─── DATA

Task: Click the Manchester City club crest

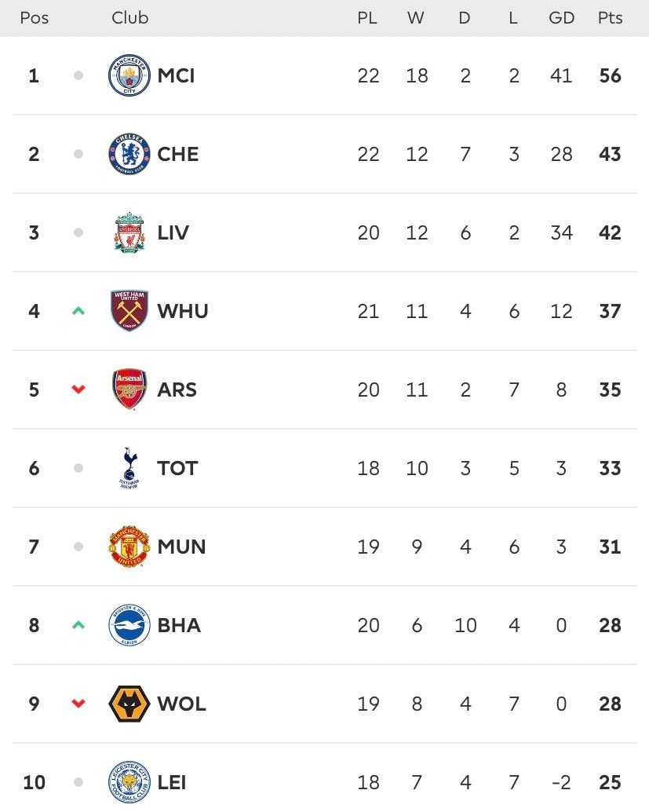Action: pos(129,75)
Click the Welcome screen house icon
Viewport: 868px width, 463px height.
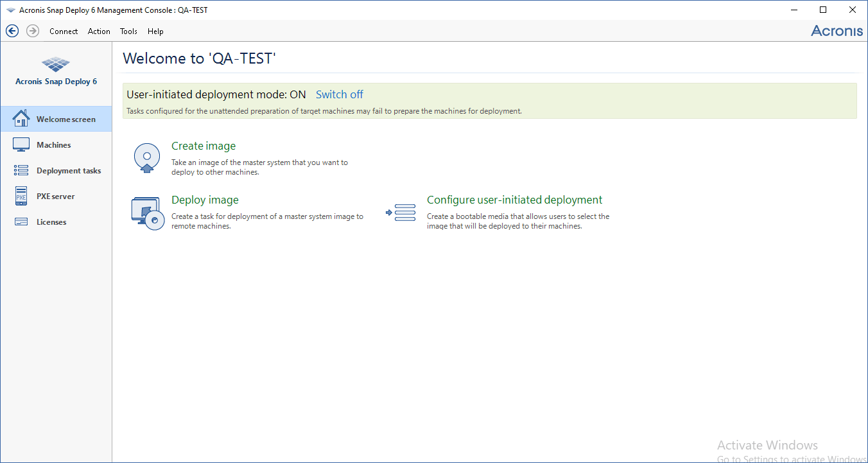pos(21,119)

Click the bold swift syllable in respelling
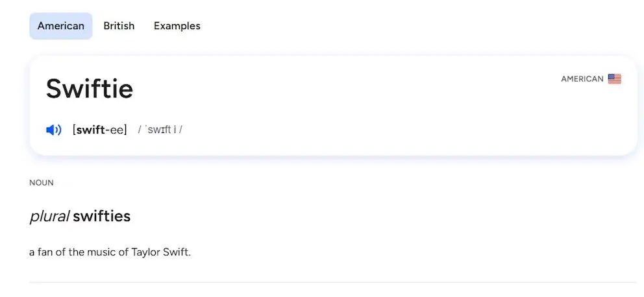(90, 130)

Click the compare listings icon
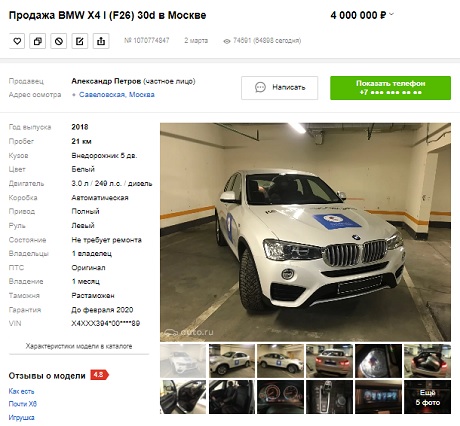38,41
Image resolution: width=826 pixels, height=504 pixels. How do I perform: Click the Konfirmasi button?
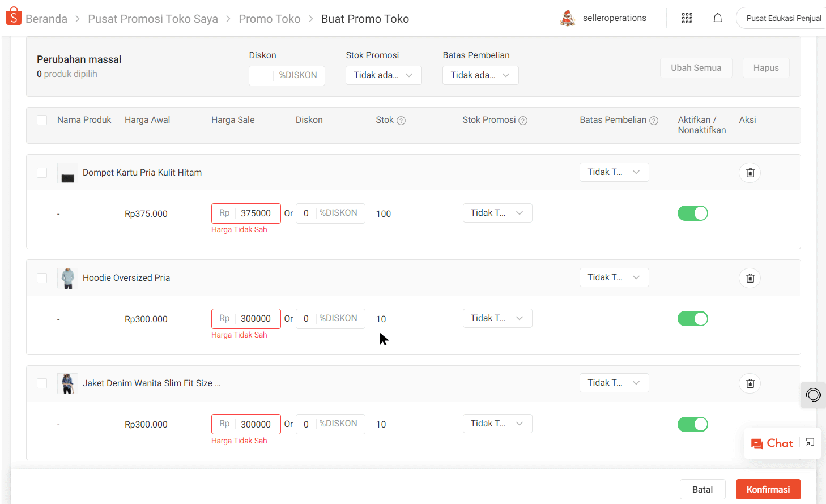click(x=768, y=489)
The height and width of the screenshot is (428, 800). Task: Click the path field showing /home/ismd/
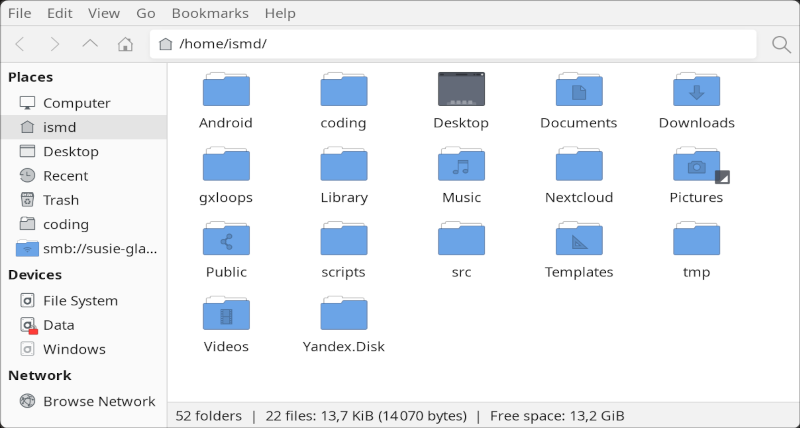tap(452, 44)
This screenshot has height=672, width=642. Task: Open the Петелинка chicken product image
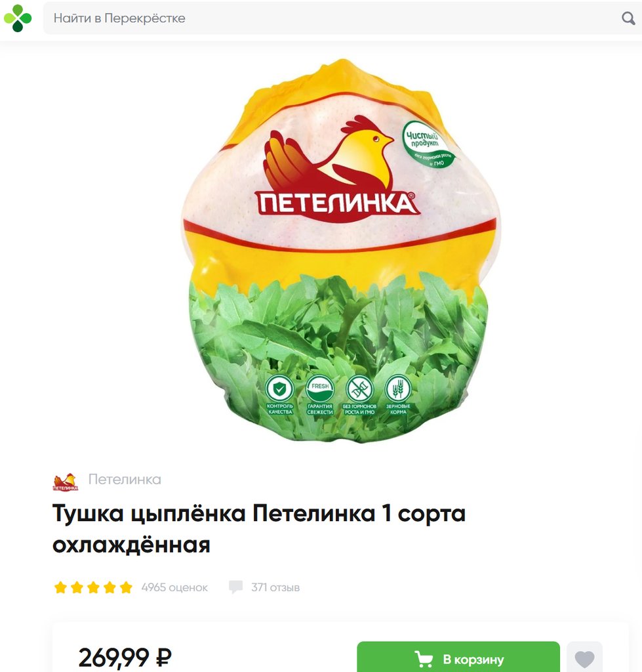click(340, 251)
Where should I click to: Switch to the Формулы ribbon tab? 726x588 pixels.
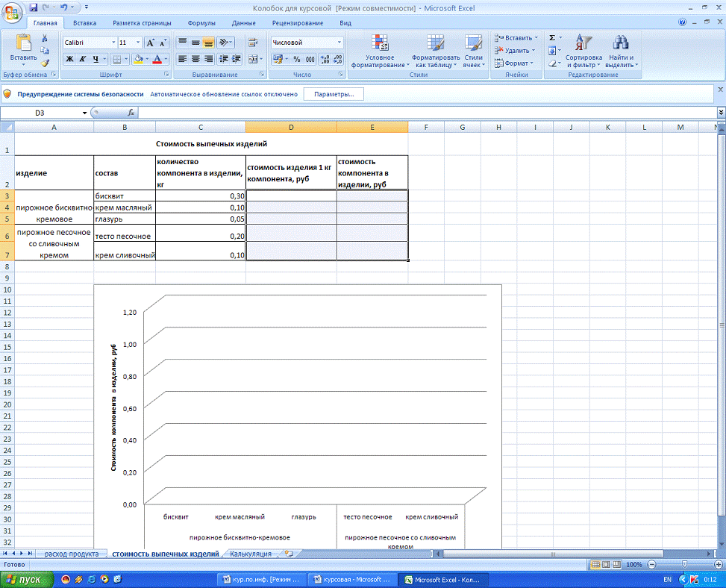202,23
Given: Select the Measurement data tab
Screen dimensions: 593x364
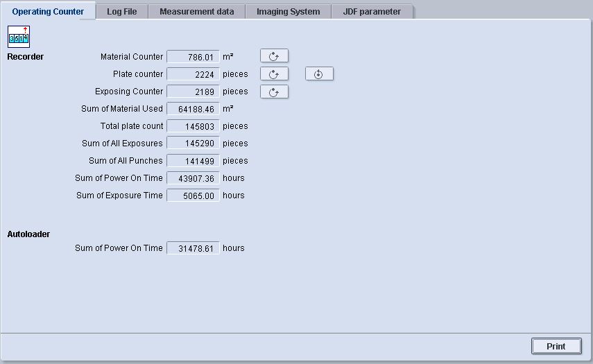Looking at the screenshot, I should coord(196,12).
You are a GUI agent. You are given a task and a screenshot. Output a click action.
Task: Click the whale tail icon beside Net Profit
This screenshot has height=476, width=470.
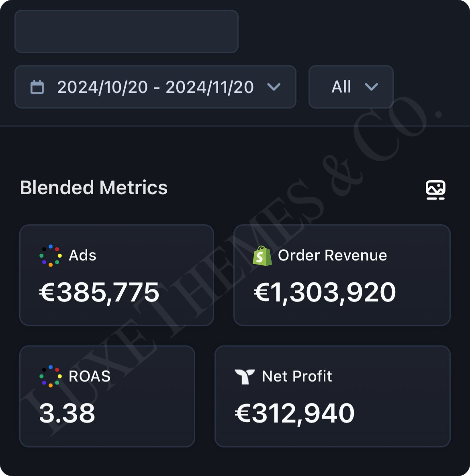click(245, 376)
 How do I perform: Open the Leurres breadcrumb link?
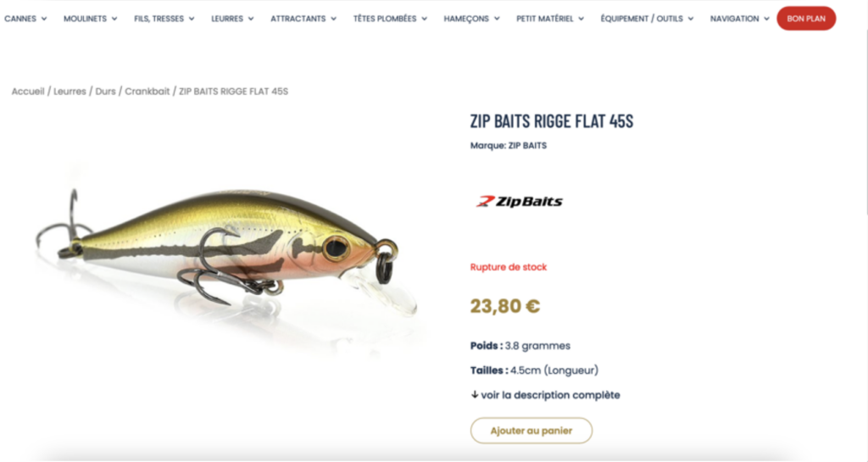coord(70,92)
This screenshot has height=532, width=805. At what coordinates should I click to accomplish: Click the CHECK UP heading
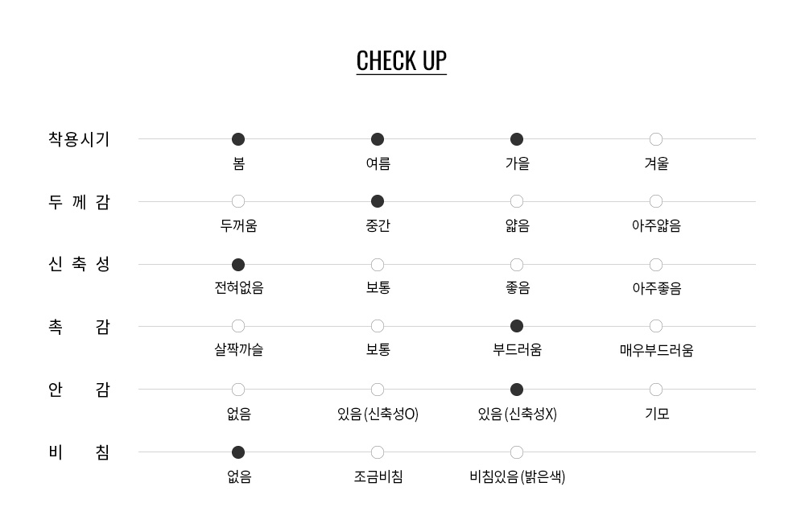pyautogui.click(x=402, y=61)
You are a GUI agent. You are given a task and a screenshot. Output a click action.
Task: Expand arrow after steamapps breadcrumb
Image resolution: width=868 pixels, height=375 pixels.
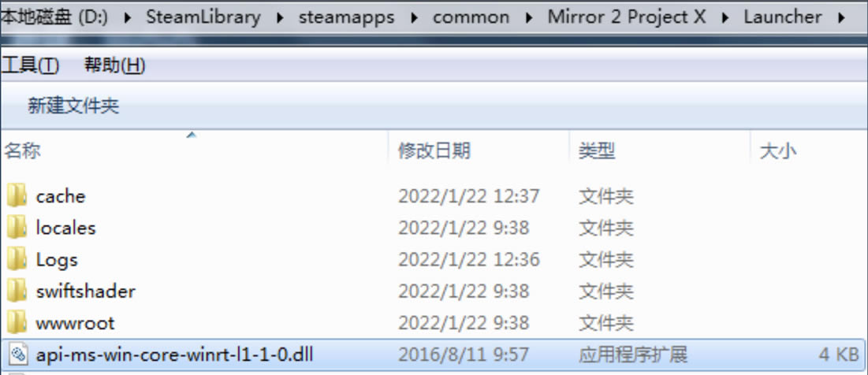tap(413, 17)
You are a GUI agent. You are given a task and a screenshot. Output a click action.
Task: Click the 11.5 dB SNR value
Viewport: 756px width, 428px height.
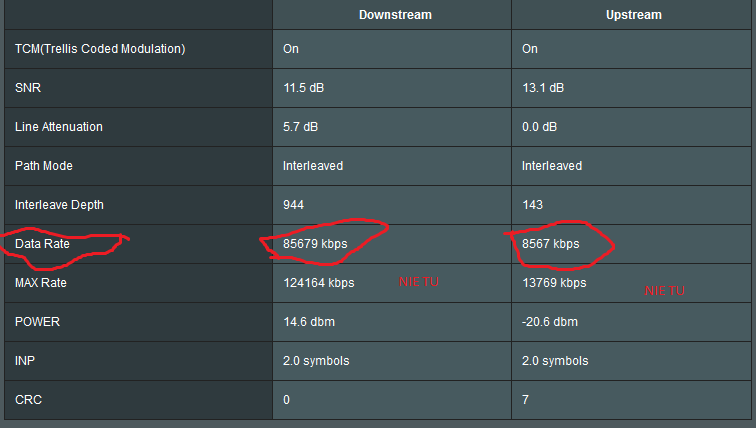304,88
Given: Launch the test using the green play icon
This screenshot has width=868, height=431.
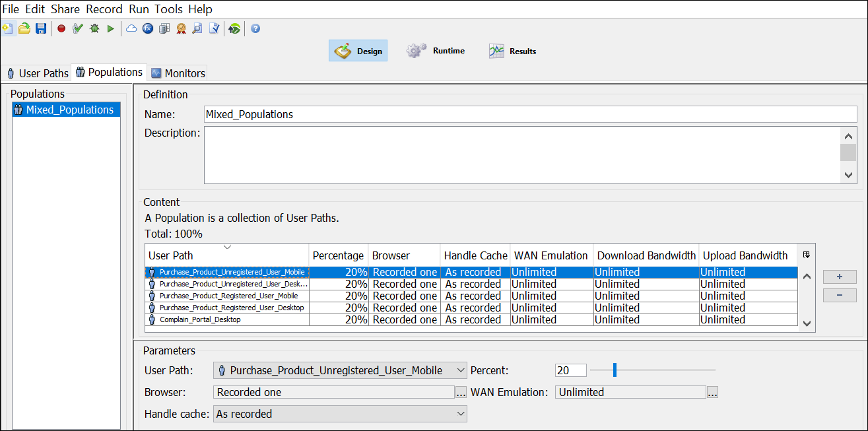Looking at the screenshot, I should click(x=110, y=28).
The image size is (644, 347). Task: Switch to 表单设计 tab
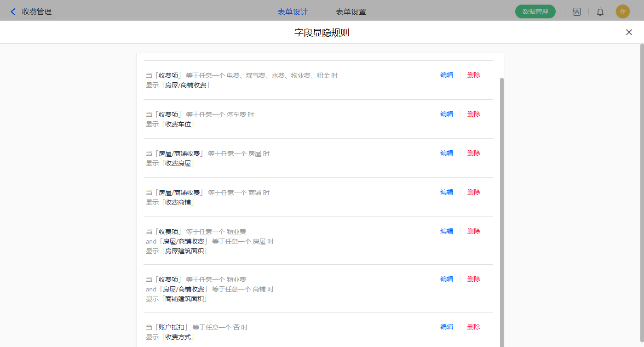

──────

=== EXERCISE DETAILS ===
Write each line exactly as it appears, from the line that holds "Viewport: 756px width, 428px height." through the closing line of the data above, and leave every picture out.

=== TASK SOLUTION ===
Viewport: 756px width, 428px height.
304,88
Given: Launch the test using the green play icon
This screenshot has width=868, height=431.
Looking at the screenshot, I should click(x=110, y=28).
The image size is (644, 347). Task: Switch to 表单设计 tab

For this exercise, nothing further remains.